**Exercise instructions**.
Your output should be the lines from the one containing "The width and" through the last line below, both ends included, exactly as written and free of pictures.

[[ Data for analysis, beginning ]]

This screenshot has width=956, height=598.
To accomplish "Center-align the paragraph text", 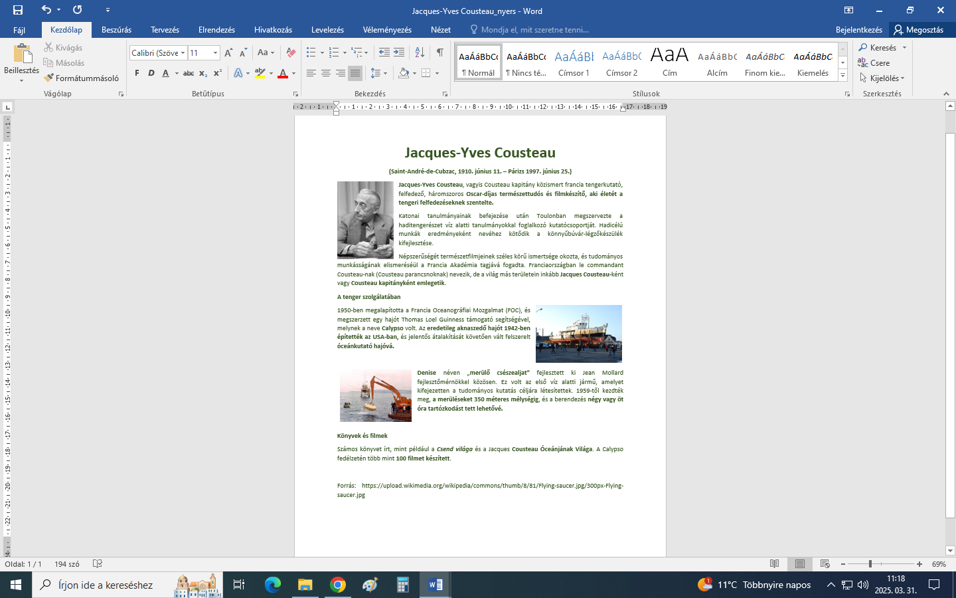I will tap(326, 73).
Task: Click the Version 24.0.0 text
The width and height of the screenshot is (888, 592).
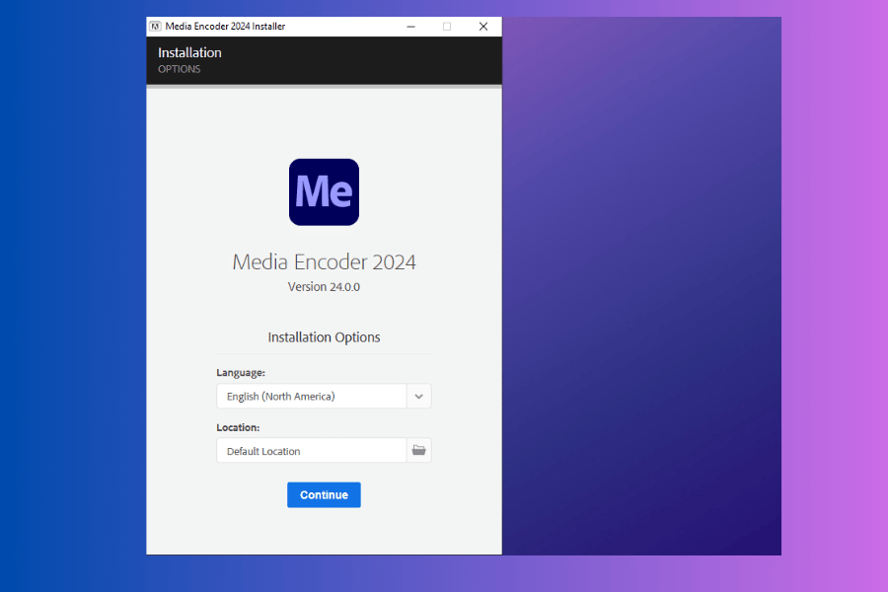Action: pos(324,287)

[[ Data for analysis, end ]]

**Task result**.
The width and height of the screenshot is (888, 592).
Action: pos(324,287)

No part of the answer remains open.